** Opening Extracted material block **
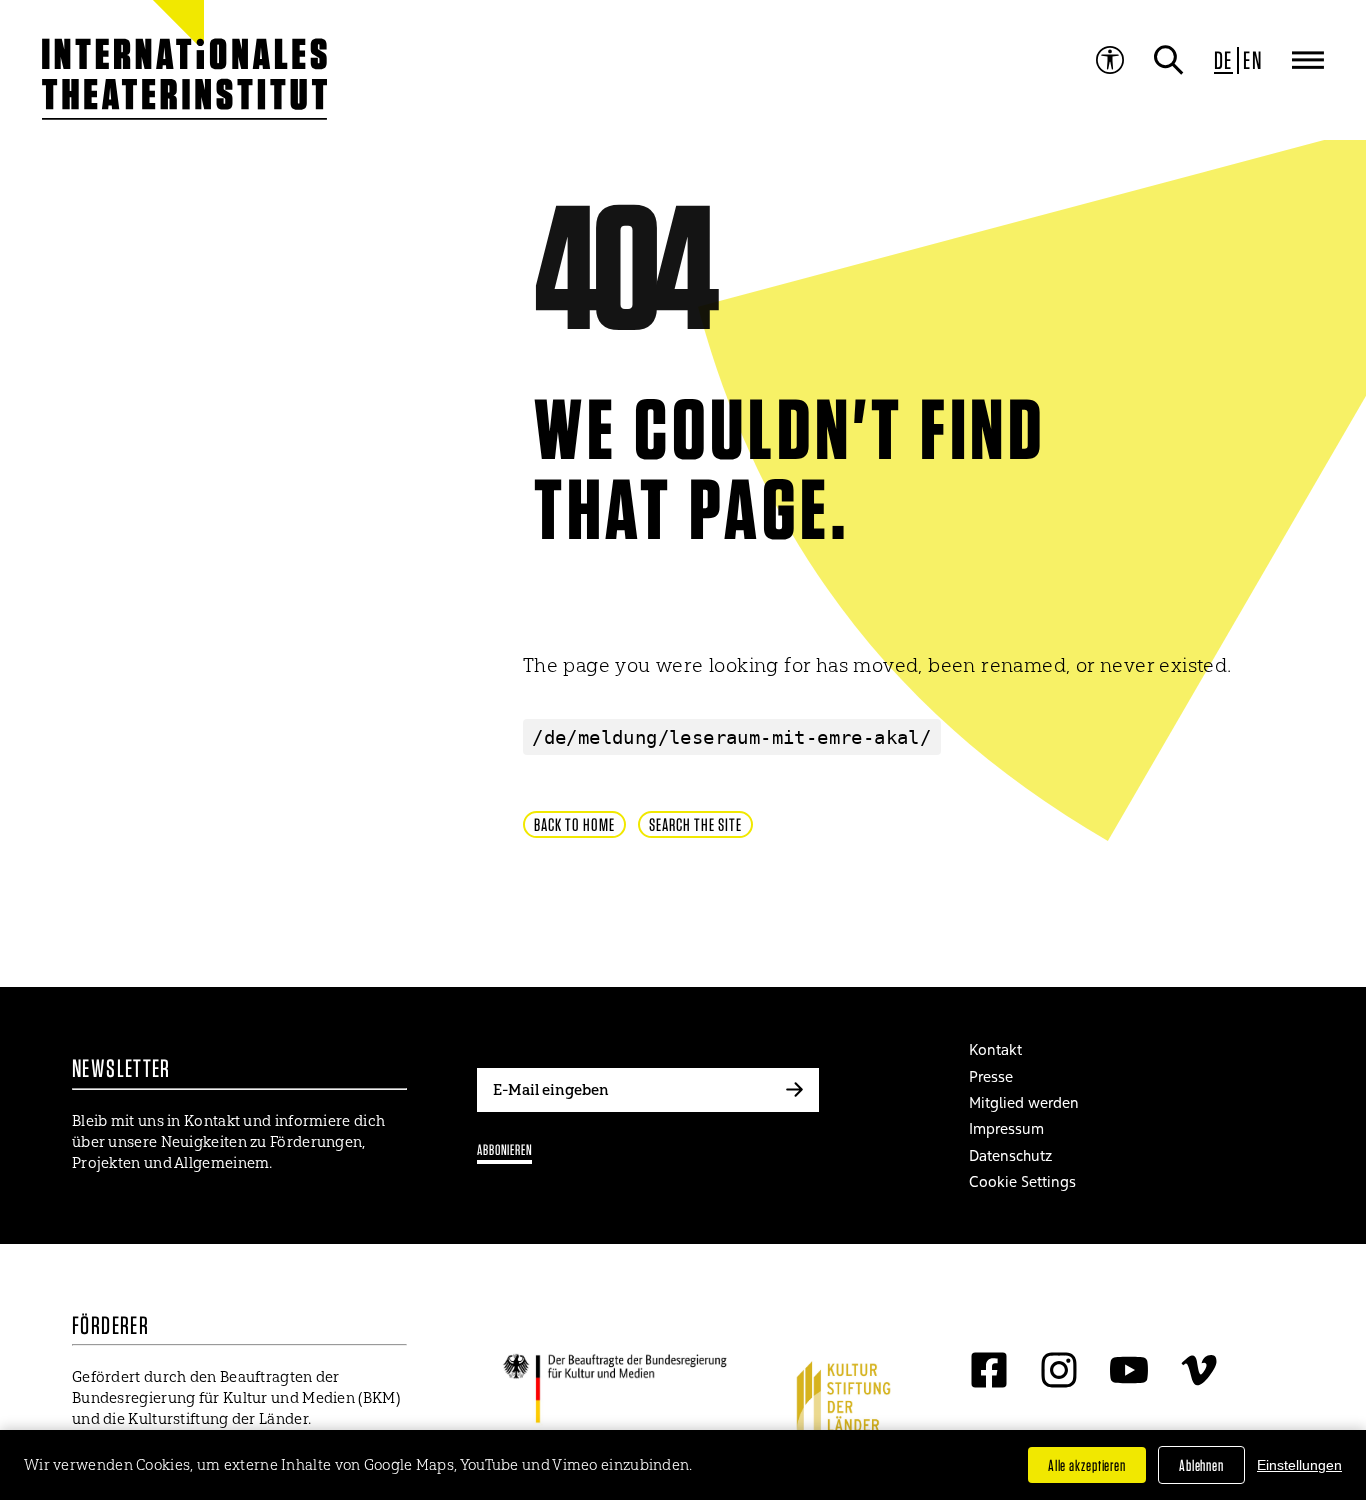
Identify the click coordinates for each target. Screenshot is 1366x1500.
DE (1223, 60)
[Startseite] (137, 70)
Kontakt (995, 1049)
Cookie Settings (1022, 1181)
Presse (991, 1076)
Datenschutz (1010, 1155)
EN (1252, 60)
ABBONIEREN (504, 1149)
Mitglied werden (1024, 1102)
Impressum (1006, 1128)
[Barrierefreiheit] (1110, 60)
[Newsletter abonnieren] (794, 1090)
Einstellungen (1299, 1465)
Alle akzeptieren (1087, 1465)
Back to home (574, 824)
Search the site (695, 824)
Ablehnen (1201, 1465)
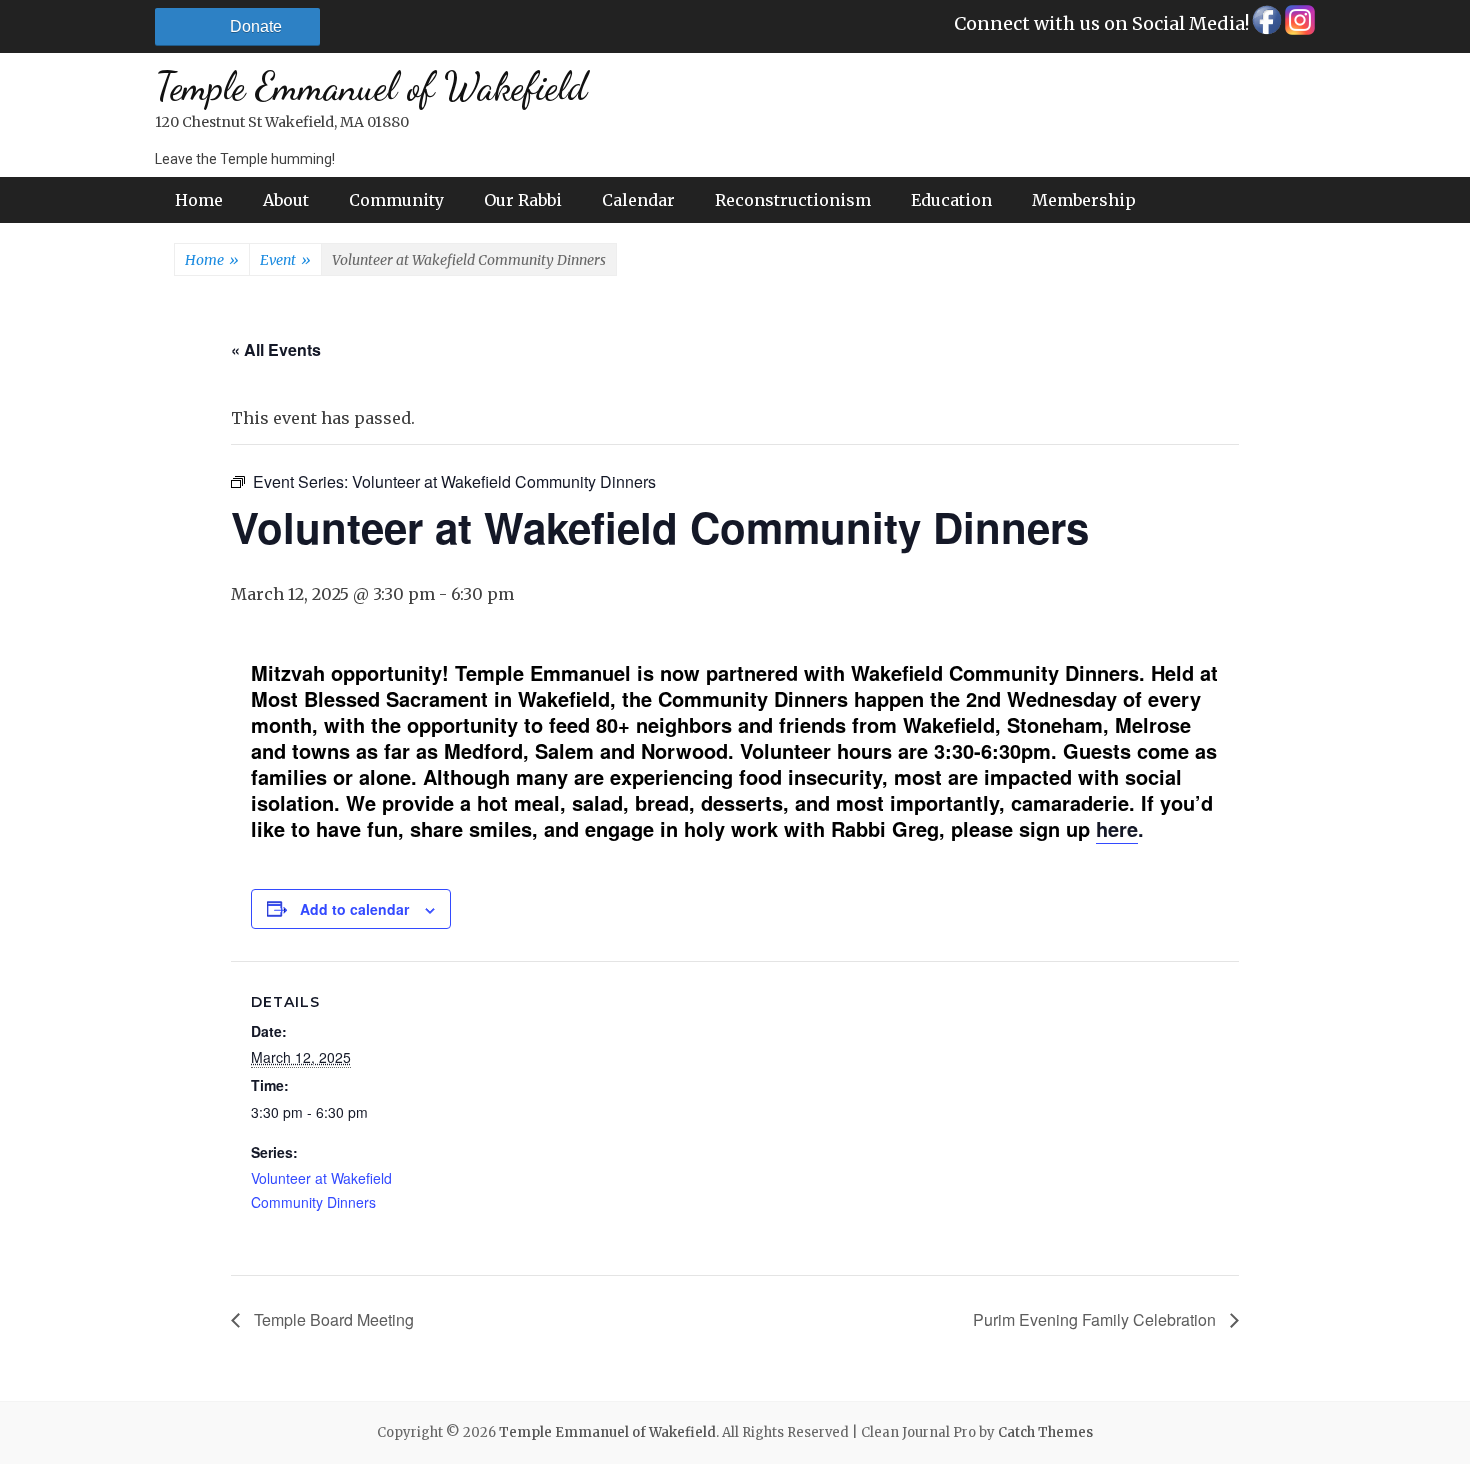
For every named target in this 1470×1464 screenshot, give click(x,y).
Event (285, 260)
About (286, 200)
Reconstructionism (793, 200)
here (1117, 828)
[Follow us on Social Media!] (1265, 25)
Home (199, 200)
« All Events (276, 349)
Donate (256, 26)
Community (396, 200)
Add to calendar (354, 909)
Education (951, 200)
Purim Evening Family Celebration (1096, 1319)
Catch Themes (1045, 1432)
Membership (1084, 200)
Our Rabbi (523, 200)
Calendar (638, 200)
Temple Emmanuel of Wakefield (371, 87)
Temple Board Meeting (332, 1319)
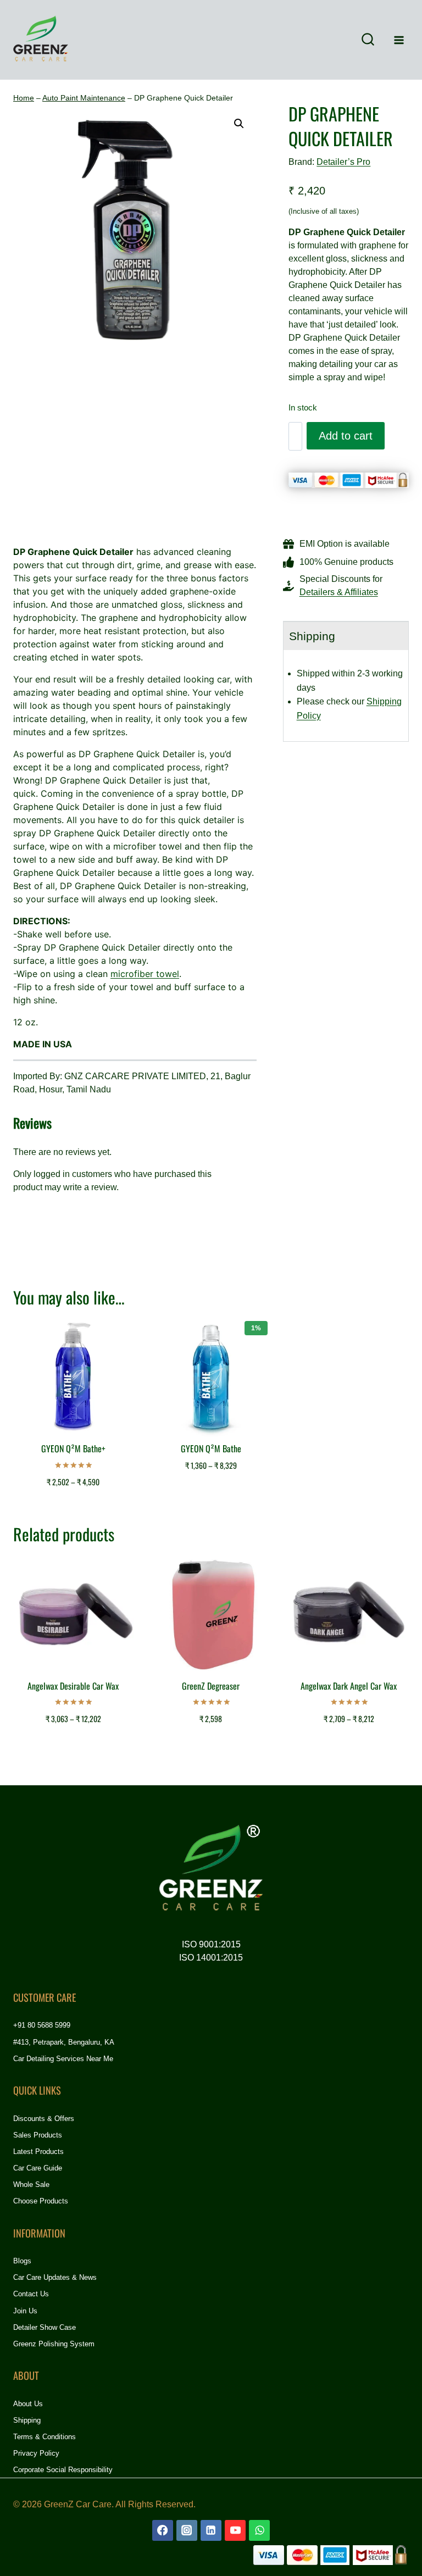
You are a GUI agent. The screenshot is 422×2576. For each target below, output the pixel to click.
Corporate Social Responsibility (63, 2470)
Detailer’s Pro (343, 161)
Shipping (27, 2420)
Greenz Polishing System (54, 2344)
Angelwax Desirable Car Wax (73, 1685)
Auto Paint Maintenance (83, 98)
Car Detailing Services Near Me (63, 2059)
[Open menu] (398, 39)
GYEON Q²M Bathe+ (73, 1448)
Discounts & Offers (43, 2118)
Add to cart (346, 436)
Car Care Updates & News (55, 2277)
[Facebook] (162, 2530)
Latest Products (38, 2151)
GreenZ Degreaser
** Closing Extracted material block **
[Requirement]:
Extract every line from the one with "Car Care Updates & News (55, 2277)" down to the final line above, both included, exactly as written.

[Response to the task]:
Car Care Updates & News (55, 2277)
[Facebook] (162, 2530)
Latest Products (38, 2151)
GreenZ Degreaser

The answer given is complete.